* **TÂCHE DEMANDÉE**:
Dans le texte sur les sanctions contre la Russie, relevez tous les domaines où il n'y a, selon le passage cité, pas d'investissement de la part de l'État russe.

Les sanctions contre la Russie fonctionnent

Face à la guerre d’agression de la Russie contre l’Ukraine et aux multiples sanctions qui ont été prises contre la Russie depuis février 2022, beaucoup se demandent si les sanctions européennes contre la Russie sont efficaces. La réponse est oui ! Les sanctions adoptées par l’Union européenne et ses partenaires frappent déjà durement la Russie. Et leurs effets sur l’économie russe continueront à se faire sentir ! 

Depuis l’invasion de l’Ukraine par la Russie en février 2022, l’Union européenne a adopté douze séries de sanctions historiques, afin de mener à la désescalade et obtenir le retrait des forces russes. Ces mesures restrictives visent déjà près de 1800 personnes et entités au total en Russie, ainsi que de nombreux secteurs clés de l’économie russe. Le 12ème paquet de sanctions adopté mi-décembre 2023 comprend notamment de nouvelles interdictions d'importation et d'exportation, et des mesures visant à lutter contre le contournement du plafond des prix du pétrole. La lutte contre le contournement des sanctions de l'UE se renforce en parallèle, notamment grâce à l’action de l’Envoyé spécial international pour la mise en œuvre des sanctions de l'UE, David O’Sullivan. 

Berlaymont building illuminated in blue and yellow in support of Ukraine

Au niveau des revenus, nous estimons que l'État russe a probablement 400 milliards d'euros de moins à dépenser. Il était traditionnellement en excédent budgétaire, au niveau de ses dépenses publiques. Aujourd'hui, il accuse un déficit de 2 à 3%. Certes, l'économie russe connaît une légère croissance. Mais il faut regarder de près pourquoi c'est le cas. C'est parce que l'État russe investit massivement dans son armée. 30% des dépenses publiques russes sont aujourd'hui consacrées à l'armée, soit près de 10% du PIB. Si vous mettez votre économie sur le pied de guerre, vous pouvez bien sûr tout réorienter vers l'armée, mais vous cannibalisez l'économie. Il n'y a pas d'investissement dans la protection sociale, l'éducation, la santé, la recherche. Donc le pronostic pour l'économie russe - et c'est là, le troisième objectif, à savoir de réduire sa capacité industrielle - n'est pas bon

David O’Sullivan, envoyé spécial international pour la mise en oeuvre des sanctions de l'UE, 13 décembre 2023 

Un embargo pétrolier progressif, une limitation du prix du baril et une réduction drastique des importations de gaz russe qui libèrent l’UE de sa dépendance énergétique vis-à-vis de la Russie  

L'une des principales sanctions a consisté à réduire de 90 % les approvisionnements en pétrole russe de l'UE dès la fin 2022 par rapport à la moyenne mensuelle des trois dernières années, privant ainsi Moscou de revenus importants.

* **EXTRAITS DES LIGNES**:
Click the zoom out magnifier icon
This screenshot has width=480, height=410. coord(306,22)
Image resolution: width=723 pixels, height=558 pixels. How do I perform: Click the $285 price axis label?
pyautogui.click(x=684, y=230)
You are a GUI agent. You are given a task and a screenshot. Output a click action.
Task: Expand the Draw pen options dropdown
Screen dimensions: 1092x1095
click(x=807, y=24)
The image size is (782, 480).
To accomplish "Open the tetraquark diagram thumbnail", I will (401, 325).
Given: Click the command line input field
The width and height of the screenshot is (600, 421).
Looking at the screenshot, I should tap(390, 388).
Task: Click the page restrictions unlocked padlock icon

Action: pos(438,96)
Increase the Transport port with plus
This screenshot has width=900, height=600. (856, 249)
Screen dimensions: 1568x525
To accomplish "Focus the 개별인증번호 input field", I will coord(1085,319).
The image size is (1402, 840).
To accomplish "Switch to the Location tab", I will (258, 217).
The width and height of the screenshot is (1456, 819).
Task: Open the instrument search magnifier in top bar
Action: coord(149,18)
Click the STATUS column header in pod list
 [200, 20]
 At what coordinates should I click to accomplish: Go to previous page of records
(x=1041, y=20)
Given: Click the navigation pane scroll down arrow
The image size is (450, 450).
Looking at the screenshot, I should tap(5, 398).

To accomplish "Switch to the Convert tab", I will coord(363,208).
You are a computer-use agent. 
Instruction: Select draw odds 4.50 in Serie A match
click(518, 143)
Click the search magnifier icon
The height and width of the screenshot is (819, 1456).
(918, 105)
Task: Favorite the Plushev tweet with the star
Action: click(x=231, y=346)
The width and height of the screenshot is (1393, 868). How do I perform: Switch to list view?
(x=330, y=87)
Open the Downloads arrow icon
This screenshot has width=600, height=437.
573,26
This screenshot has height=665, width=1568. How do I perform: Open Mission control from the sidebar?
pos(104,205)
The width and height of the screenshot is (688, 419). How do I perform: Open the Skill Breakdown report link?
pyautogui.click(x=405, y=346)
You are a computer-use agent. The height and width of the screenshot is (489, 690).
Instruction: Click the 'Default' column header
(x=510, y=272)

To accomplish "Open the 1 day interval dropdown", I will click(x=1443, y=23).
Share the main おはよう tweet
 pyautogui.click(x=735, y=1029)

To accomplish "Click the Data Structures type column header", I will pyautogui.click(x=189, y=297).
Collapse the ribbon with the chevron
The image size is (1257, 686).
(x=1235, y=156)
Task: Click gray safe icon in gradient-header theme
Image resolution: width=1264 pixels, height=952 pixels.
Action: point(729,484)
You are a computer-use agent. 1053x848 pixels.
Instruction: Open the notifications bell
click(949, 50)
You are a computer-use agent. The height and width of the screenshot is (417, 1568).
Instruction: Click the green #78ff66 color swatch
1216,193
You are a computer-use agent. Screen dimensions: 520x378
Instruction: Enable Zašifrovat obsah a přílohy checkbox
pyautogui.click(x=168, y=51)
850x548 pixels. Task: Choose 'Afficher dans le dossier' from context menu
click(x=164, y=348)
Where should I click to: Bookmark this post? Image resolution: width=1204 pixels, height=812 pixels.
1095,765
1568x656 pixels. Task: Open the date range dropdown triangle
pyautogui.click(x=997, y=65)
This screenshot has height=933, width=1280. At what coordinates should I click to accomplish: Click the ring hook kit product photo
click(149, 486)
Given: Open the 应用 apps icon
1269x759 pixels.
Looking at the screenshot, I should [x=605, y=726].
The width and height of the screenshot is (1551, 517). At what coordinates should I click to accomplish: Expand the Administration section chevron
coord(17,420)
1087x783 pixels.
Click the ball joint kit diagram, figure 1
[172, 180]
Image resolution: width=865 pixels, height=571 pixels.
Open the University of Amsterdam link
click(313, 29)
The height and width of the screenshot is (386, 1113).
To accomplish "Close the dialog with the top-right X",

* **RÉPONSE DÉTAILLÉE**:
- la protection sociale
- l'éducation
- la santé
- la recherche